┌──

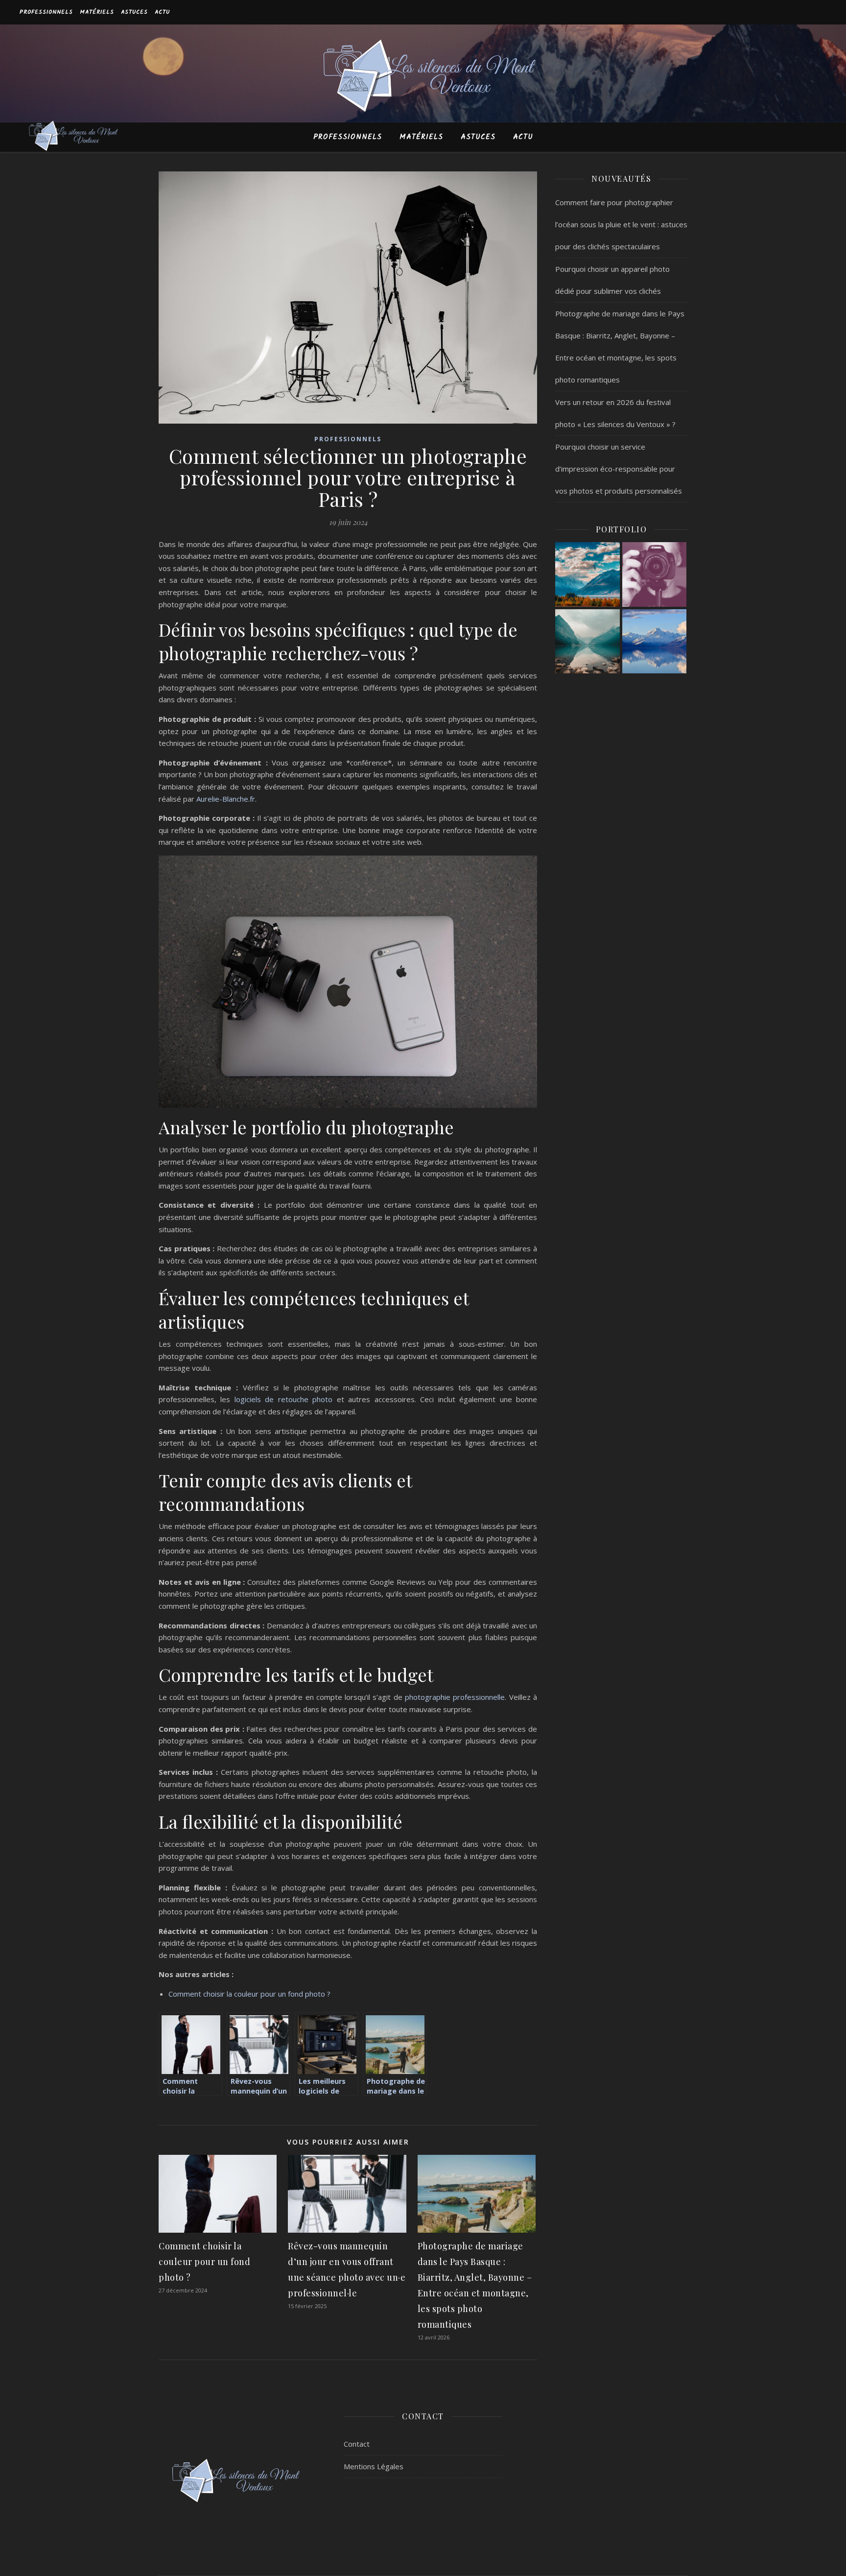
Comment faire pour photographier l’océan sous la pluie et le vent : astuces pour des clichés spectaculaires (621, 224)
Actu (162, 12)
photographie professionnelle (455, 1697)
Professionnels (46, 12)
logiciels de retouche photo (283, 1399)
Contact (357, 2444)
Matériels (97, 12)
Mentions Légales (373, 2466)
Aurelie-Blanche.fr (225, 799)
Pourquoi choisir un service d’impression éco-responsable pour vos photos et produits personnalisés (618, 469)
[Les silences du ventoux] (423, 78)
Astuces (134, 12)
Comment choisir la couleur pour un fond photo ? (249, 1994)
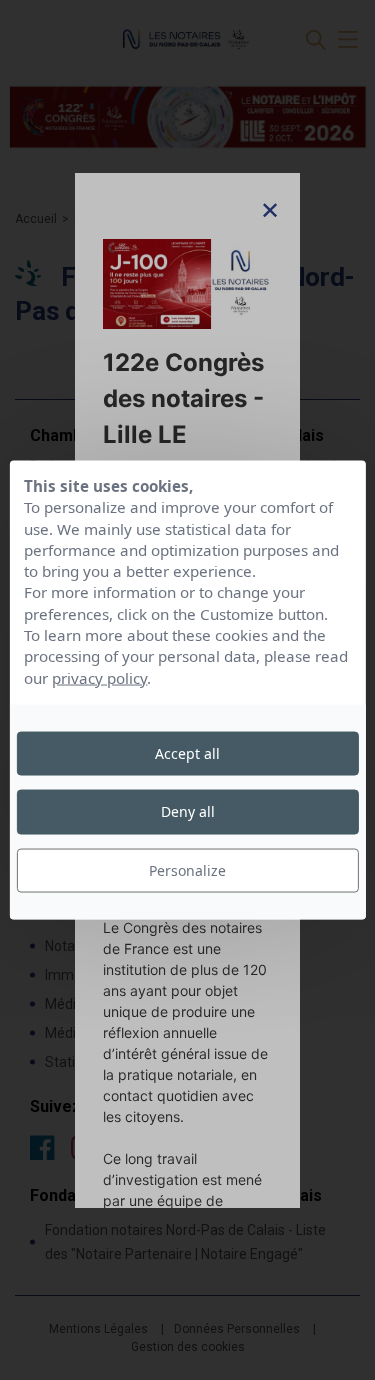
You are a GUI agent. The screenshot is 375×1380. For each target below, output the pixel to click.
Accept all (187, 753)
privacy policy (99, 677)
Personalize (187, 869)
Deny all (188, 811)
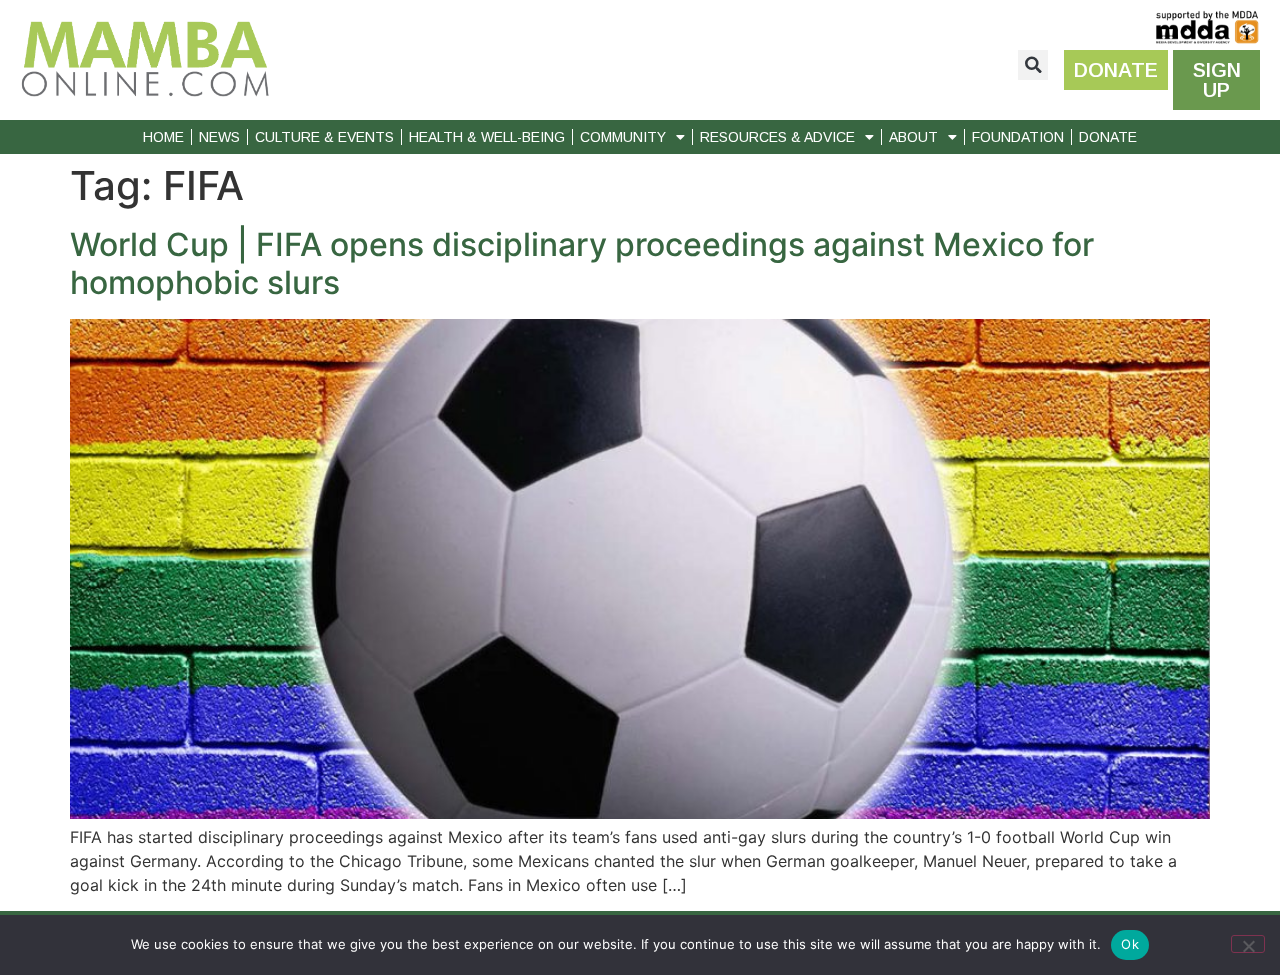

└──

**Task:**
The whole listing is to be retyped exactly, with its pictures removed.

**Answer space:**
Comment faire pour photographier l’océan sous la pluie et le vent : astuces pour des clichés spectaculaires (621, 224)
Actu (162, 12)
photographie professionnelle (455, 1697)
Professionnels (46, 12)
logiciels de retouche photo (283, 1399)
Contact (357, 2444)
Matériels (97, 12)
Mentions Légales (373, 2466)
Aurelie-Blanche.fr (225, 799)
Pourquoi choisir un service d’impression éco-responsable pour vos photos et produits personnalisés (618, 469)
[Les silences du ventoux] (423, 78)
Astuces (134, 12)
Comment choisir la couleur pour un fond photo ? (249, 1994)
You are a GUI agent. The screenshot is 375×1380. For each target below, output the pixel to click.
Accept all (187, 753)
privacy policy (99, 677)
Personalize (187, 869)
Deny all (188, 811)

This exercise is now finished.